1. Household member opioid prescription was linked to a small increase in the risk of personal opioid prescription compared to a household non-steroidal anti-inflammatory (NSAID) prescription.
2. The observed association may be explained by an unaccounted variable that is moderately associated with the exposure and outcome.
Evidence Rating Level: 2 (Good)
Study Rundown: Opioid use is increasing in the United States along with addiction, toxicity, overdoses, and accidental ingestions. Prescription opioid prescribing patters can influence the risk of developing opioid use disorders. Sharing of home supply of prescriptions is common amongst family and other household members. The current study sought to compare the risk of a new opioid prescription for an individual with exposure to a household member receiving an opioid or NSAID prescription.
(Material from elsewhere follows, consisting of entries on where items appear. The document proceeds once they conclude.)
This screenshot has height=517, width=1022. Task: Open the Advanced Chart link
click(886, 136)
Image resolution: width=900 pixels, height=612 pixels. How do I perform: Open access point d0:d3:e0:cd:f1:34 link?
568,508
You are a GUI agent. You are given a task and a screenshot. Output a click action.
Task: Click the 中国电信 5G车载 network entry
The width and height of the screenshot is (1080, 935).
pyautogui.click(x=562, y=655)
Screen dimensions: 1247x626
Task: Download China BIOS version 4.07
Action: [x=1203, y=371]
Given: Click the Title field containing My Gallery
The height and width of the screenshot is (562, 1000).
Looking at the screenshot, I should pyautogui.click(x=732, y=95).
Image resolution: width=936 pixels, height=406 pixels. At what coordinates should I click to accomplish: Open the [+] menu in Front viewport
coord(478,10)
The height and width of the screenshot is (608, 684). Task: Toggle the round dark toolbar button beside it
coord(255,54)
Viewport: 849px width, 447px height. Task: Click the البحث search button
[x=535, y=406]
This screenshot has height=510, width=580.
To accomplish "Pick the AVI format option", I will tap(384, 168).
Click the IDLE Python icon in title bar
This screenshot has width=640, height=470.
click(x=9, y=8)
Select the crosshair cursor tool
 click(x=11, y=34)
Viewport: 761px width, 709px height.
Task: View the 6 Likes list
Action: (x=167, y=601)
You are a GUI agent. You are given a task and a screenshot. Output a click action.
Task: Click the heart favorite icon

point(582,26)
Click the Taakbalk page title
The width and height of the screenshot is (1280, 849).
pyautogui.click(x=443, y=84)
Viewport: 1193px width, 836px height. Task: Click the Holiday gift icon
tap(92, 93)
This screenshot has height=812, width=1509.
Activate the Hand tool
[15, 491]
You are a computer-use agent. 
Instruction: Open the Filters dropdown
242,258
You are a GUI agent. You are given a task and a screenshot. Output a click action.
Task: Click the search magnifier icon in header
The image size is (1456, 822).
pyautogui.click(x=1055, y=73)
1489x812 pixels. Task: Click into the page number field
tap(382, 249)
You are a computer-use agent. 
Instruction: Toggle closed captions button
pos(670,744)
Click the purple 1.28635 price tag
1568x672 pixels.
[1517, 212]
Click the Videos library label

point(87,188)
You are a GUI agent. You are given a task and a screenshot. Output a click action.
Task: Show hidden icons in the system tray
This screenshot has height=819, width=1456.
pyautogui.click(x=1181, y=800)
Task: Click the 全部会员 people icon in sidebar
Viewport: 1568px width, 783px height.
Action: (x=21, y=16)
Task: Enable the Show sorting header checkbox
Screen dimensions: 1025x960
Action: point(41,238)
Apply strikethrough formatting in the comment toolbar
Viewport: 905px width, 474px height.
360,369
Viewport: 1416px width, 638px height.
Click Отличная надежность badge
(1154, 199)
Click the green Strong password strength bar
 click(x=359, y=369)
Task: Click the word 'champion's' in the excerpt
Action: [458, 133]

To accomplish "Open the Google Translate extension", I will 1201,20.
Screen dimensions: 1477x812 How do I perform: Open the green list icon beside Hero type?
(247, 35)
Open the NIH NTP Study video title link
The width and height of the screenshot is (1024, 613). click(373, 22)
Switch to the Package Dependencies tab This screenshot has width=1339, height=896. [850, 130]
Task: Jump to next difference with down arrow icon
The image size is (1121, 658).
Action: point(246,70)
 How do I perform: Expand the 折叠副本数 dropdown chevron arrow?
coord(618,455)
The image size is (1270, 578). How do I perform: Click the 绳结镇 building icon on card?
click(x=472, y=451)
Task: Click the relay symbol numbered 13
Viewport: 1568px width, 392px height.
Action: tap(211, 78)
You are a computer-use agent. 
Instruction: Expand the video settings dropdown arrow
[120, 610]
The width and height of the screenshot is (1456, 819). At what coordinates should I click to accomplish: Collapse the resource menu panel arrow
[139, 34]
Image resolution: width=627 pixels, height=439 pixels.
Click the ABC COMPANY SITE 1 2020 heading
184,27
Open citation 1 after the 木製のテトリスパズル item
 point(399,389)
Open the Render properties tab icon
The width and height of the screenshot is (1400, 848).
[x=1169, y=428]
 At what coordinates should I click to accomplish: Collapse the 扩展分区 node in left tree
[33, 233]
The exposure to a household opioid prescription was linked to a small increase in absolute risk of new opioid prescription compared to a household NSAID prescription.
The study highlights the important impact of household prescriptions on risk of new opioid prescriptions. Although the absolute increased risk was small, the prevalence of opioid prescriptions means that this may have important influences on a population scale. The study had a large size and effective comparison to a non-opioid pain medication prescription. The main limitations of the study include the inability to confirm co-residence, the possibility of other sources of opioids from other household members with alternative insurance, and the inability to account for possible confounders such as shared primary care providers with bias towards certain prescribing patters.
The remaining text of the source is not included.